Above, you will see a picture from the anime called ‘One Piece’. Don’t go running away yet because there’s a point. In the scene, you have one of the heroes named Sanji (blonde) with a villain named Ghin (guy on the floor). Ghin is part of an ‘evil’ pirate crew and actually one of the more violent members since he’s second to their captain. Yet, here he arrives at the floating restaurant starving and is denied food since he has no money. Sanji refuse to let people starve to death, so he feeds him. This results in a later scene where Ghin, under orders to kill Sanji, can’t do it and begs his bloodthirsty captain to show mercy. There’s also a sacrifice and major change of character for Ghin, which stems entirely from the single act of Sanji giving him food when he was dying. So, kindness changed the heart of a villain.
I’m sure some people are already rolling their eyes because it can’t possibly be this easy to change a villain. I mean, you could say the power of food combined with a state of desperation and vulnerability. You could also point out that it’s a cartoon/manga, which many think are aimed at children. Anime and manga really isn’t just for kids, but I digress there. The thing here is that Ghin reveals he has had a tough life and that’s what lead to him being a villain. Sanji could very well be the first person to show him any kindness and treat him like a human being. That can go an amazingly long way with a villain who still holds some humanity. Even in reality, you would be surprised how often a single act of compassion can turn a person around.
In comparison, his captain, Don Kreig, sees everyone as an expendable tool and Sanji giving him food to prevent him from dying is met with a clothesline to the throat. He goes on to try to kill everyone and take the restaurant that gave him enough food for his starving crew. Then, he fires a gas weapon that threatens even his own men, which shows how evil he is. So, you can see that the same act doesn’t work on everyone. Ghin and Don Krieg are both pirates with violent, evil streaks, but one still holds onto a spark of his humanity while the other is pure villain.
That spark is an important thing to consider too when writing your villains. Do they have anything that appeals to their human nature? It can be an act or something rather sweet like animals or children. In Legends of Windemere, Baron Kernaghan shows a soft spot for a little girl and a cat. Sure, he transforms them into creatures, but he still shows that he cares about them. To be fair, neither would have survived in the Chaos Void in their original forms. Now, this didn’t change the Baron, but it showed that he wasn’t 100% bad. That’s the type of villain that appeals to audiences nowadays. They want to see that there is something relatable in there and maybe even the hope of redemption.

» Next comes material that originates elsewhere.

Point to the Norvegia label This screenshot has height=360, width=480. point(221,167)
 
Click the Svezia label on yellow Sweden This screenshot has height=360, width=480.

To reach that turning point, an act of kindness is something that can go a long way. You don’t have to make the two happen in quick succession. There can be the kindness and then a trigger for the change down the road. It can be the person who was kind or an item that reminds the villain of that time. A key point is that it doesn’t just change them immediately too. The reason you need time is because the initial act causes them to doubt their actions and path of villainy. They see that tiny thing grow into an internal counter argument for what they have been doing. Truthfully, this tends to work better with secondary villains than the big baddies. That is unless a disaster is started by the main villain and the act of kindness bubbles into their mind to have them realize they made a mistake. It may sound cliche, but you’d be surprised how often people will stay on the wrong course and then come to a triggered epiphany at the eleventh hour. You just have to make it flow.
Personally, I like this twist in a story because it can show a lot of humanity. You have the villain getting a new dimension that can change him or her for the better. You have the person who saw beyond the evil or was ignorant of it, so they treated this person that the audience should hate as a human being. I know we’re always tempted to have the villain come close to redemption and then have them stomp on the act of kindness, which might be a sign of our cynical time. It’s almost like that’s the new standard and having it change the villain is the surprising twist. Of course, there are plenty of levels in between that you can run with depending on your story. It’s all up to you and what you feel is right for what you’re doing.